I am generally a free markets, don’t tell me what to do and don’t take my stuff kind of guy, but I’ve been stopped dead in my tracks considering whether I agree or not with this sentence (I’m less sure than I was):
Piketty sees a role for high (“confiscatory”) taxation.
Piketty himself is no doubt more nuanced but this will become a hymnbook for the left-wing choir, who will use it to frame all economic activity as a tradeoff between evil return on capital (r) and good overall growth of the economy (g). In eras where growth is higher than the return on capital, prosperity brings about a golden age (there’s been only one). The rest of the time?
But far from making this high r a good thing for the economy, he regards it, unless checked by higher taxation, as a portender of disaster.
So the point of high taxation isn’t even to raise revenue so much, it’s to reduce the return on capital while preserving the growth.
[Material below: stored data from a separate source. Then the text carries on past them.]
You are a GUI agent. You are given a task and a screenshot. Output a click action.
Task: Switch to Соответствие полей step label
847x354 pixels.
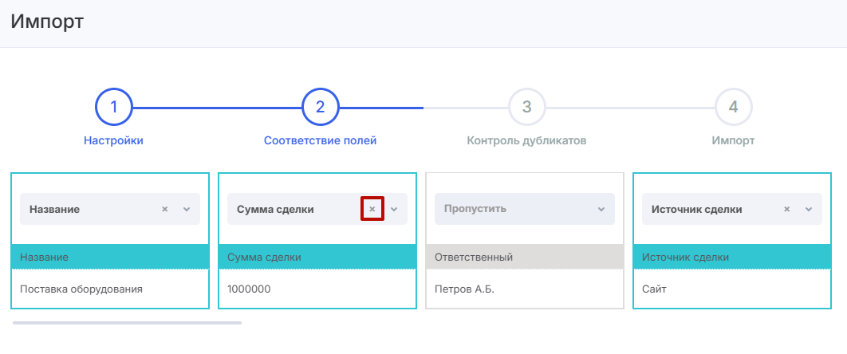coord(320,141)
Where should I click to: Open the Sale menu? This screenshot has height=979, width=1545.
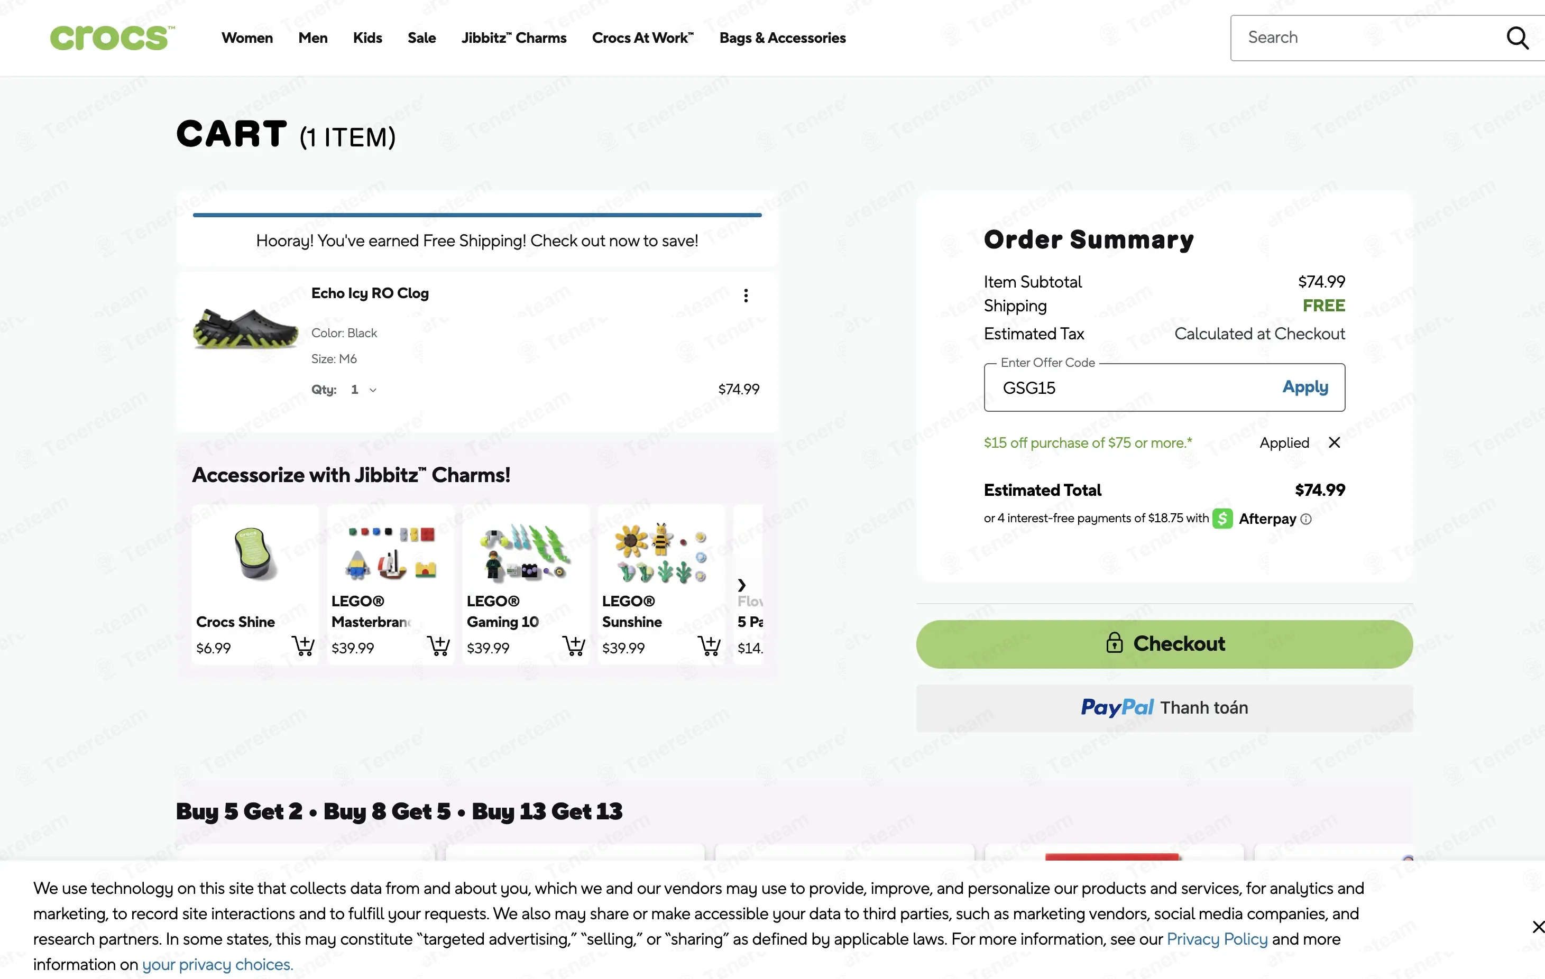(422, 38)
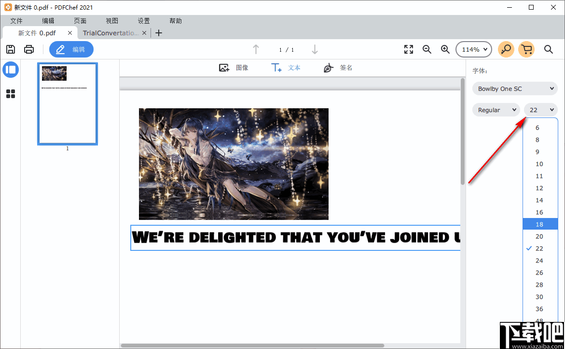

Does it make sense to try to engineer another golden era through deliberate effort? The thought of humans trying to recreate an entire economic equilibrium through globally coordinated policy changes makes me nauseous. Remember, this golden era was a short-lived exception to history, not the rule.
This seems to be a work of morality and politics, despite the scientific sheen. In that realm it could well be successful. But luckily no entity has the power to give an honest test to the hubris of brilliant economists.